» **Task item**
Of all the lines below, output only those starting at the one with "The image size is (1946, 1216)." and ending at the one with "Given: Open the sort and filter lines icon", both ends included, exactly as written.

» **Records to use**

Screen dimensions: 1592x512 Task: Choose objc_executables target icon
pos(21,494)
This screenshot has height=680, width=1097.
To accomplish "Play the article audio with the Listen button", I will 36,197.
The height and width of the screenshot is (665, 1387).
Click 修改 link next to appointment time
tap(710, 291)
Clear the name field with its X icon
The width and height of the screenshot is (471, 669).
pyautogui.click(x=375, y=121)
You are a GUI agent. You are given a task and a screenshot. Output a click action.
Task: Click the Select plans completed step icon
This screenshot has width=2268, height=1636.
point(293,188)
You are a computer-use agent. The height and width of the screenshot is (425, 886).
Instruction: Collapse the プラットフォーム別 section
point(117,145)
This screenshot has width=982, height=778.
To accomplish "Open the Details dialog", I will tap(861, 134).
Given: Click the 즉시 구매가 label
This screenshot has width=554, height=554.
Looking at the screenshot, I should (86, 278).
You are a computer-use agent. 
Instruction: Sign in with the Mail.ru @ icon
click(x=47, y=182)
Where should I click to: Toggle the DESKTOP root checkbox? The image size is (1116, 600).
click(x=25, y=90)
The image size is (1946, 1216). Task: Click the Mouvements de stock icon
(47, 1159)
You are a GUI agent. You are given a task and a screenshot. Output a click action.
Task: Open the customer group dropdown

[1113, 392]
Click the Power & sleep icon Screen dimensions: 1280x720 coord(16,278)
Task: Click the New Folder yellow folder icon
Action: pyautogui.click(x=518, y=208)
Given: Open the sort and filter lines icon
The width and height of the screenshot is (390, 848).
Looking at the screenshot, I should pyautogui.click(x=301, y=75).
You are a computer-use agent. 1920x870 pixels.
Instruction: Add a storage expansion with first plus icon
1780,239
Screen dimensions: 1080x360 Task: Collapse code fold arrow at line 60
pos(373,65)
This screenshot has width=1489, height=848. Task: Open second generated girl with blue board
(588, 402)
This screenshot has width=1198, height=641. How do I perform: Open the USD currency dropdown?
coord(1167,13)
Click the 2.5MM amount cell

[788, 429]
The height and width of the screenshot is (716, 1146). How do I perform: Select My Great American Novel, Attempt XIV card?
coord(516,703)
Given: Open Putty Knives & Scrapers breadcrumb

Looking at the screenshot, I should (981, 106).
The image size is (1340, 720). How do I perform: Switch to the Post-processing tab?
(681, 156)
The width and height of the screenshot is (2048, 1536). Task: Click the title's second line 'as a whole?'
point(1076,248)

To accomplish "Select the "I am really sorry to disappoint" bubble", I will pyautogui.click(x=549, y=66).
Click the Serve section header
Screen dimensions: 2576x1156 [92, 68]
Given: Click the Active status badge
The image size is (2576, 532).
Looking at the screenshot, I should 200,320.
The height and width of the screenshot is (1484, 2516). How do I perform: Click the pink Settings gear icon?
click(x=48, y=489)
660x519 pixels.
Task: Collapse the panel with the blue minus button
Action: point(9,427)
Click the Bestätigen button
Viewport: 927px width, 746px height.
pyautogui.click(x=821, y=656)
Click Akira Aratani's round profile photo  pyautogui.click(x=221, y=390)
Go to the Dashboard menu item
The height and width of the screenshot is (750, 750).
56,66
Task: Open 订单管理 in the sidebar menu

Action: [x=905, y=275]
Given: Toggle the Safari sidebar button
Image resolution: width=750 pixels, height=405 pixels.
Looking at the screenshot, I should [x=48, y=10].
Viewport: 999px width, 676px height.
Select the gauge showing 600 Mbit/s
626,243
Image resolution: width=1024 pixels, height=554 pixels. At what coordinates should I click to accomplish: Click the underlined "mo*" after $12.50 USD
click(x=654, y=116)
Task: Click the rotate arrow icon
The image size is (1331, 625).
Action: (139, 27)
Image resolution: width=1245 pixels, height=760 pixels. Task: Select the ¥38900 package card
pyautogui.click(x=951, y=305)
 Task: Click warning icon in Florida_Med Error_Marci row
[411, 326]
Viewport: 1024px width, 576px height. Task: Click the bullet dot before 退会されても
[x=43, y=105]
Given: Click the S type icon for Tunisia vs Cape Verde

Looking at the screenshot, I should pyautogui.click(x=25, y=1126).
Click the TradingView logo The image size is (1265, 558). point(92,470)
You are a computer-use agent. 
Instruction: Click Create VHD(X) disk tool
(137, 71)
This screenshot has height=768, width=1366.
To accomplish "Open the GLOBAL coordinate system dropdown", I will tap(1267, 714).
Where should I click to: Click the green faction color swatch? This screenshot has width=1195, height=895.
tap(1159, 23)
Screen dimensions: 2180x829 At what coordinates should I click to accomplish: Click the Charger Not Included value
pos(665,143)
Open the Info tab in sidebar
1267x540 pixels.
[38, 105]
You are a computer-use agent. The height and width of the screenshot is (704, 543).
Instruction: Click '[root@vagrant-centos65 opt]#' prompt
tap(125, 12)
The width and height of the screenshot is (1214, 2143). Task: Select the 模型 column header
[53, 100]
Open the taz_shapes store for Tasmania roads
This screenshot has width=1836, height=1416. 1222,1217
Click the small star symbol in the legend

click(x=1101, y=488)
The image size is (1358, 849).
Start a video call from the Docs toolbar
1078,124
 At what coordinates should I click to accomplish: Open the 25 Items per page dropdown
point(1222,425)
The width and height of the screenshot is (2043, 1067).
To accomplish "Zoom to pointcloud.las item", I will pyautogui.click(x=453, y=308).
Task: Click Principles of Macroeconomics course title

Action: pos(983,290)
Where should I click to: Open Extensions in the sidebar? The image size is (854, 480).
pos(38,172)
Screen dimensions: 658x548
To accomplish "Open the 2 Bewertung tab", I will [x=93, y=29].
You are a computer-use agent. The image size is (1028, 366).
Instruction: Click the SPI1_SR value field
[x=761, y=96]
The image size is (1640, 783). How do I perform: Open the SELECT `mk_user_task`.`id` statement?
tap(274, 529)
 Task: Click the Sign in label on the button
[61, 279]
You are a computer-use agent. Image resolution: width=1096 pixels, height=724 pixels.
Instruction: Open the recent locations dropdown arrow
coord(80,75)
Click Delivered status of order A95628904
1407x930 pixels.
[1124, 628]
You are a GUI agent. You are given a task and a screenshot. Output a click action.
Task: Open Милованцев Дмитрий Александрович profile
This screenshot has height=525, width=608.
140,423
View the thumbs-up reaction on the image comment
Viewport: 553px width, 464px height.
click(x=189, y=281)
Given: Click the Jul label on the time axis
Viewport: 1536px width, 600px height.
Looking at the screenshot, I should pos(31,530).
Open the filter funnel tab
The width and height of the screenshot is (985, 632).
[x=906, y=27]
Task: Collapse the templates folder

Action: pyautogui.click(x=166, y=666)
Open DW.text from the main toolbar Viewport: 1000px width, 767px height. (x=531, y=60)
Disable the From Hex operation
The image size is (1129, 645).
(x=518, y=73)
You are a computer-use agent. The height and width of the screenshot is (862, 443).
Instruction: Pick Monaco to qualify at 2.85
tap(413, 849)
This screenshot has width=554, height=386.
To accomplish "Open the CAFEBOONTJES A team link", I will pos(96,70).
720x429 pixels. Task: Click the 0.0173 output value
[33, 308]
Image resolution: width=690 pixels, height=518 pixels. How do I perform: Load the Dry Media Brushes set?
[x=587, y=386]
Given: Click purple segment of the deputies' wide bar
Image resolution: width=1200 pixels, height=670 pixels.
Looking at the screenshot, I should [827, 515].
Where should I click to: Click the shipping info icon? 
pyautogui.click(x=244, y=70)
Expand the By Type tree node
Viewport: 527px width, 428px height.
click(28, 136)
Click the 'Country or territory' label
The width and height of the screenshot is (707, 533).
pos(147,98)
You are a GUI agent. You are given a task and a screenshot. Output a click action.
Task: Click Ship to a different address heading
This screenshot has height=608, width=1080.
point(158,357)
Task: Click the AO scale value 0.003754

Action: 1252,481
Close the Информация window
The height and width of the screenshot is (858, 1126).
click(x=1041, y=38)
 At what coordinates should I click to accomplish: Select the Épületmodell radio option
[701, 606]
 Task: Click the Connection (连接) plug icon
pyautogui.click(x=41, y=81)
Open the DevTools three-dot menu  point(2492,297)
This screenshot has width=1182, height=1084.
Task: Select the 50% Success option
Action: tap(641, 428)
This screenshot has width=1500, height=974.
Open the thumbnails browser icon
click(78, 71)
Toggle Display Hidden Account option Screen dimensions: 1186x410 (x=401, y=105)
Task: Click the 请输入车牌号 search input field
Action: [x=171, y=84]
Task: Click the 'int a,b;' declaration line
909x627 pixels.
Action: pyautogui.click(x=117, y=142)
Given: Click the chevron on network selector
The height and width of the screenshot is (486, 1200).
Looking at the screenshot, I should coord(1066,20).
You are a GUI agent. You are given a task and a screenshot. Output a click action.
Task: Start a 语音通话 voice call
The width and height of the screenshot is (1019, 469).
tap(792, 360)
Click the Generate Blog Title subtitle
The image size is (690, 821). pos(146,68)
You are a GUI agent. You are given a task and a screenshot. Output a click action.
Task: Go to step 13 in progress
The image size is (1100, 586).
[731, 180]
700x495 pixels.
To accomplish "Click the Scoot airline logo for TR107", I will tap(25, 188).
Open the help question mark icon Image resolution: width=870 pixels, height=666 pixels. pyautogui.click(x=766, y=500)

» **Response to this task**
The image size is (1946, 1216). Task: Click the Mouvements de stock icon
(47, 1159)
You are a GUI agent. You are given a task and a screenshot. Output a click action.
Task: Open the customer group dropdown

[1113, 392]
Click the Power & sleep icon Screen dimensions: 1280x720 coord(16,278)
Task: Click the New Folder yellow folder icon
Action: pyautogui.click(x=518, y=208)
Given: Open the sort and filter lines icon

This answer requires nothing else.